## Posts Tagged ‘icosahedron’

### Algebraic values of the Hypergeometric function

\begin{aligned} &\,_2F_1(a,b,c,z) = \sum_{n=0}^\infty \frac{(a)_n(b)_n}{(c)_n} \frac{z^n}{n!}\end{aligned}

where $(a)_n$ is a Pochhammer symbol is, for rational {a, b, c, z}, generally not a rational value.  In the link given above, equations (18) and (19) are,

$\,_2F_1\big(\frac{1}{3},\frac{2}{3},\frac{5}{6},\frac{27}{32}\big) =\frac{8}{5}$

$\,_2F_1\big(\frac{1}{4},\frac{1}{2},\frac{3}{4},\frac{80}{81}\big) =\frac{9}{5}$

There are in fact an infinite number of such equalities.  One given by M. Glasser is, let $0 < x < \frac{1}{\sqrt{3}}$, then,

$\,_2F_1\big(\frac{1}{3},\frac{2}{3},\frac{3}{2},\frac{27x^2(1-x^2)^2}{4}\big) =\frac{1}{1-x^2}$

Another, based on eq. (42) of Vidunas’ “Transformations of algebraic Gauss hypergeometric functions” is, let $0 < y < 1$, then,

$\,_2F_1\big(\frac{1}{4},\frac{-1}{12},\frac{2}{3},\frac{(9-y^4)^3(-1+y^4)}{64y^{12}}\big) =\frac{1}{y}$

A third which yields not a rational but an algebraic number is remarkable for its connection to the Rogers-Ramanujan continued fraction.
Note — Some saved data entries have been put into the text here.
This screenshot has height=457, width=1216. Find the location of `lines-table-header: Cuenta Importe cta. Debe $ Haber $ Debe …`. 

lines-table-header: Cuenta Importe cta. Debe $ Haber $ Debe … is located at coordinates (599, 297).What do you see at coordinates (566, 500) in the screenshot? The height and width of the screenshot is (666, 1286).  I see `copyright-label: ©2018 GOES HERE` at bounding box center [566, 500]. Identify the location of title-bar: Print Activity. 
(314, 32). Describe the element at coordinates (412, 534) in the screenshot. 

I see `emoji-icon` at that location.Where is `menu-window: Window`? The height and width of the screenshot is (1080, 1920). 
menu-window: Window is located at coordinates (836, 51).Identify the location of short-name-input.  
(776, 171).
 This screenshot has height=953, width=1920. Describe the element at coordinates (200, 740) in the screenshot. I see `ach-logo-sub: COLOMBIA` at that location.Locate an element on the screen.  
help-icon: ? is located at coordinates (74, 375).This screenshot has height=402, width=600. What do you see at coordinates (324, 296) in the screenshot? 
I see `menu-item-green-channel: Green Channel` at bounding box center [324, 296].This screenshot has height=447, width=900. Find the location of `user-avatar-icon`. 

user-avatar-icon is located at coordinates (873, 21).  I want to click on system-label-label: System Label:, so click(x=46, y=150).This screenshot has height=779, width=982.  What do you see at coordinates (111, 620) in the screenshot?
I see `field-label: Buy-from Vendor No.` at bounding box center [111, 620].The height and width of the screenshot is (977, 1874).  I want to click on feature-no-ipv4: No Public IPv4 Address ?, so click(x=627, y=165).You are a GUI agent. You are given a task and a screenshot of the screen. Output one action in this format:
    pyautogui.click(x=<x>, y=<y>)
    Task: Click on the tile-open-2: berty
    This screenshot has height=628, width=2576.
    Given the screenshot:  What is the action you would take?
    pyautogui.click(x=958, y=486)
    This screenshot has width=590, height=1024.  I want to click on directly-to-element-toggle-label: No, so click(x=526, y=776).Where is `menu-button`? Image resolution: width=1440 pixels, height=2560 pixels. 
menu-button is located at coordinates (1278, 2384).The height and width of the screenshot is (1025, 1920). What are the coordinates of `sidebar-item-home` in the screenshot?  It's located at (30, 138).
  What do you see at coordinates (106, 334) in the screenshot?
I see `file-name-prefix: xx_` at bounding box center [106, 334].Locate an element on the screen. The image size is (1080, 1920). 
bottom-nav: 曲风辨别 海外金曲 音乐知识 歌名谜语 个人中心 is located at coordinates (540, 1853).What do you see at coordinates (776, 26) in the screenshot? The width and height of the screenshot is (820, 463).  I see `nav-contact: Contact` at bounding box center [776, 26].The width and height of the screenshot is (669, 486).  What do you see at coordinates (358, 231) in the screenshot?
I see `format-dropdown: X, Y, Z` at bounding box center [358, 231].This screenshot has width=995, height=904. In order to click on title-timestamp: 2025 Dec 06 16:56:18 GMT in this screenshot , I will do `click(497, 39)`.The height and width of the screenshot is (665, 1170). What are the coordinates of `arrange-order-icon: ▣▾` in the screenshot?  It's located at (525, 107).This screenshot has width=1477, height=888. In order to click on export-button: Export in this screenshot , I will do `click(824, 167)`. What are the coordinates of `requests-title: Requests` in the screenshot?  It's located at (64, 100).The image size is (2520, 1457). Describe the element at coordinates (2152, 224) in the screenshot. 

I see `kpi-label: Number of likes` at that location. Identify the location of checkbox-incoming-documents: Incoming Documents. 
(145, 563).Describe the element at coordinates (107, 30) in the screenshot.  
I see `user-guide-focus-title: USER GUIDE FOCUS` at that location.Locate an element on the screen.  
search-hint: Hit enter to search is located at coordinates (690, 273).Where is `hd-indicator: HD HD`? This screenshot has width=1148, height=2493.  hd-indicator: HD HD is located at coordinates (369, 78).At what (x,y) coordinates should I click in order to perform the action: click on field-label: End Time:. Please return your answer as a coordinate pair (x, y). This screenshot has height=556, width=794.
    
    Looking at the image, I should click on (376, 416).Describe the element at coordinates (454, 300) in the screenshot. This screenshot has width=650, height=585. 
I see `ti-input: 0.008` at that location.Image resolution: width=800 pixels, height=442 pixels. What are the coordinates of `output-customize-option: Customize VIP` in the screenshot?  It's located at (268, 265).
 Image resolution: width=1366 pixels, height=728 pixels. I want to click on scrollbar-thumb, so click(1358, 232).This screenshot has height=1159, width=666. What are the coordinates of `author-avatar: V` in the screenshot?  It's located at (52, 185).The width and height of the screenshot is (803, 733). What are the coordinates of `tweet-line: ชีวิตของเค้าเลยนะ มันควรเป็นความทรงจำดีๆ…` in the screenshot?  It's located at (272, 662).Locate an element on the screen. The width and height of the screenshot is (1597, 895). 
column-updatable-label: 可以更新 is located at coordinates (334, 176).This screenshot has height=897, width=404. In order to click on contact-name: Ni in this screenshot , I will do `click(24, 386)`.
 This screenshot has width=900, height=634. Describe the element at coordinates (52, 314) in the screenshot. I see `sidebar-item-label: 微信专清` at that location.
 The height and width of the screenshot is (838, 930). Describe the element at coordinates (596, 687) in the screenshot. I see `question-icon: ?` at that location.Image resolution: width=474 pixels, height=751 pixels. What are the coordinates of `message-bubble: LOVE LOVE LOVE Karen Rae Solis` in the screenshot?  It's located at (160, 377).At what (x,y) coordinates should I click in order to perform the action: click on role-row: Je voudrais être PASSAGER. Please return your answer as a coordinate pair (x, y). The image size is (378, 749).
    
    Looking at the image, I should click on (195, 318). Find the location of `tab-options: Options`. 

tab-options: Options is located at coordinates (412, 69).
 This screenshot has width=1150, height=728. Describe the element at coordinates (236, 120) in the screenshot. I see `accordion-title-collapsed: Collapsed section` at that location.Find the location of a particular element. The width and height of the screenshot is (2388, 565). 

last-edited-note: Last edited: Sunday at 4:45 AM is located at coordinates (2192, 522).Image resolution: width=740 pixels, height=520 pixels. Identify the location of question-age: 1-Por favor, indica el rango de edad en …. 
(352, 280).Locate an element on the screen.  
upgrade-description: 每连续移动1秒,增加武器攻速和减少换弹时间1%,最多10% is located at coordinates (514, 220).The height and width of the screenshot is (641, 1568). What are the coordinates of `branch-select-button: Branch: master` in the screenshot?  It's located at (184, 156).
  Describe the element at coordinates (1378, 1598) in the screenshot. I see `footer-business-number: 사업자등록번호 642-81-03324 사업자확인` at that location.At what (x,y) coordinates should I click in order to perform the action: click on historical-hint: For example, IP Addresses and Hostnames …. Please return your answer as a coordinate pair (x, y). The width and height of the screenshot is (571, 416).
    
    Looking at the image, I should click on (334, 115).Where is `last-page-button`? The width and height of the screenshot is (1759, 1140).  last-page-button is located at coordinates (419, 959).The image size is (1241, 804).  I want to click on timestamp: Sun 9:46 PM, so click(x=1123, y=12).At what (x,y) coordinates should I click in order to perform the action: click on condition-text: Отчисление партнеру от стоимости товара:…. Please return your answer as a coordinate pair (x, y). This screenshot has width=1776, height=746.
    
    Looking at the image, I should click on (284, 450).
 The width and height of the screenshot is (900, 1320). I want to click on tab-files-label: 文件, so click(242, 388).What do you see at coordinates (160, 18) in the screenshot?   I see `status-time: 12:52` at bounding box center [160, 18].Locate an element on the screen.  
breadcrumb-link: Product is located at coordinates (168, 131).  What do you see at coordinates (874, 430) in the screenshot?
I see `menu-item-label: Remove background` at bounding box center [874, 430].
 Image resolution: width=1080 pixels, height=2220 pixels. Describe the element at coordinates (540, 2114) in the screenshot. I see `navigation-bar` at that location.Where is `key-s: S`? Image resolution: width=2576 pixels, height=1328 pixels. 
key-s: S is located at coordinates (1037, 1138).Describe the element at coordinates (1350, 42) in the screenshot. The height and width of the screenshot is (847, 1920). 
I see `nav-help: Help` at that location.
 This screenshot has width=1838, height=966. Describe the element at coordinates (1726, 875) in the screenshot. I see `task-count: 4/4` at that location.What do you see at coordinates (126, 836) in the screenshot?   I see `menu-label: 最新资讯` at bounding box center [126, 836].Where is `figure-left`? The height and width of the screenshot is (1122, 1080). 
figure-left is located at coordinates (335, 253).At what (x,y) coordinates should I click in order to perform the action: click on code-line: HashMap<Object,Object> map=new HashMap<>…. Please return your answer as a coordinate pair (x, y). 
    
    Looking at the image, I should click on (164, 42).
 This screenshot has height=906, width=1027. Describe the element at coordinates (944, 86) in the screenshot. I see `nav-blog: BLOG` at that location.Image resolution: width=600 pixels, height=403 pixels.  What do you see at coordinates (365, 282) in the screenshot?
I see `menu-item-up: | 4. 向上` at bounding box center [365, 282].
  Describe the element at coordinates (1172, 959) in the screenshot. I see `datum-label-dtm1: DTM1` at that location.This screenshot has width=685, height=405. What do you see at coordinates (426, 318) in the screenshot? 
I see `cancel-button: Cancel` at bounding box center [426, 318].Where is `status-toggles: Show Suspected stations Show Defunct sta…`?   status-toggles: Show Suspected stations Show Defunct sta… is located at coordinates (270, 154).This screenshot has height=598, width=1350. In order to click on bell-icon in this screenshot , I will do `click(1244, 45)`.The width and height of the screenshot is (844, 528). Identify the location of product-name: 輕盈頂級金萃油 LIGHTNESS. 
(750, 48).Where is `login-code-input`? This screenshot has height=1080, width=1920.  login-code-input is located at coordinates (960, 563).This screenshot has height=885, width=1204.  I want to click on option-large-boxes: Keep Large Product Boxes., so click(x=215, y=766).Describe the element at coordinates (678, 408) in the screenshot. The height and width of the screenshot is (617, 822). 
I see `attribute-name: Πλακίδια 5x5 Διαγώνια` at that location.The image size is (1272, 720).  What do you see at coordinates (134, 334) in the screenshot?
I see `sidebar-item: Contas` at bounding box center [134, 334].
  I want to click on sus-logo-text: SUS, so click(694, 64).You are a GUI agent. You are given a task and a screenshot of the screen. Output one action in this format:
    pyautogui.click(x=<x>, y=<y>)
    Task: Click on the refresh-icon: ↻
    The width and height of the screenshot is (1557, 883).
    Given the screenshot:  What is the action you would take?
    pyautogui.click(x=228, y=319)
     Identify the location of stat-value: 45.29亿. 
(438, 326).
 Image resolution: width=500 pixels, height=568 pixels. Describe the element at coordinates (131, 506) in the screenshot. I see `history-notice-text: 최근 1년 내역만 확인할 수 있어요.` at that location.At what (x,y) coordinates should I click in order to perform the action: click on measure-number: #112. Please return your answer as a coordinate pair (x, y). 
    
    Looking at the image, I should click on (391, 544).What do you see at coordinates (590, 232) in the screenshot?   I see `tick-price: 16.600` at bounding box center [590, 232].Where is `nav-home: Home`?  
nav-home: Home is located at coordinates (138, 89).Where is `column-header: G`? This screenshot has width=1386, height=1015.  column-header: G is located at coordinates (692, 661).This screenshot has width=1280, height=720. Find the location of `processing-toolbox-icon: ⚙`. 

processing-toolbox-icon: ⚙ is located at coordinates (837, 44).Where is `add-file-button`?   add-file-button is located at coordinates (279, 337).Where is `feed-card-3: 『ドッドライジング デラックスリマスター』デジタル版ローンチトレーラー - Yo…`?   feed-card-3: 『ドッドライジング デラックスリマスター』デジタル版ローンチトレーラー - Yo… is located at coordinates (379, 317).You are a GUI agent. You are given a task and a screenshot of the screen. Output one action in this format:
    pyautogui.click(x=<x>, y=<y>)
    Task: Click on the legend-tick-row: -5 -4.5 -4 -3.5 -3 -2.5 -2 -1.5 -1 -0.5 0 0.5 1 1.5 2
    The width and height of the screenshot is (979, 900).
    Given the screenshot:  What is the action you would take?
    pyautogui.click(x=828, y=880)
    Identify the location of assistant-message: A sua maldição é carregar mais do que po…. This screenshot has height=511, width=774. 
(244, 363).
Let $0 < z < v_1$ where,

$v_1 = \text{Root}[z^4+228z^3+494z^2-228z+1=0] = 0.004428\dots$

then,

$\,_2F_1\big(\frac{19}{60},\frac{-1}{60},\frac{4}{5},\frac{1728z(z^2-11z-1)^5}{(z^4+228z^3+494z^2-228z+1)^3}\big) =\frac{1}{(z^4+228z^3+494z^2-228z+1)^{1/20}}$

If the polynomials are familiar, it is because they are invariants of the icosahedron.  They also appear in the j-function formula,

$j(\tau) = \frac{-(r^{20}-228r^{15}+494r^{10}+228r^5+1)^3}{r^5(r^{10}+11r^5-1)^5}$

where,

$r = r(\tau) = \cfrac{q^{1/5}}{1+ \cfrac{q}{1 + \cfrac{q^2}{1+ \cfrac{q^3}{1 + \ddots}}}}$

and

$q = e^{2\pi i \tau}$

### An Icosahedral and Brioschi quintic identity

Here’s an identity I found.  For arbitrary r, define,

$a = \frac{r^5(r^{10}+11r^5-1)^5}{(r^{30}+522r^{25}-10005r^{20}-10005r^{10}-522r^5+1)^2}$

and,

$w = \frac{r^2(r^{10}+11r^5-1)^2(r^6+2r^5-5r^4-5r^2-2r+1)}{r^{30}+522r^{25}-10005r^{20}-10005r^{10}-522r^5+1}$

then,

$w^5-10aw^3+45a^2w-a^2 = 0$

Those two complicated expressions neatly wrap up into that last equation, doesn’t it?  This is the Brioschi quintic form which the general quintic can be reduced into.  Two of the polynomials are easily recognizable as icosahedral invariants, while,

$P(r) = r^6+2r^5-5r^4-5r^2-2r+1$

is a polynomial invariant for the octahedron. This gave rise to the question here.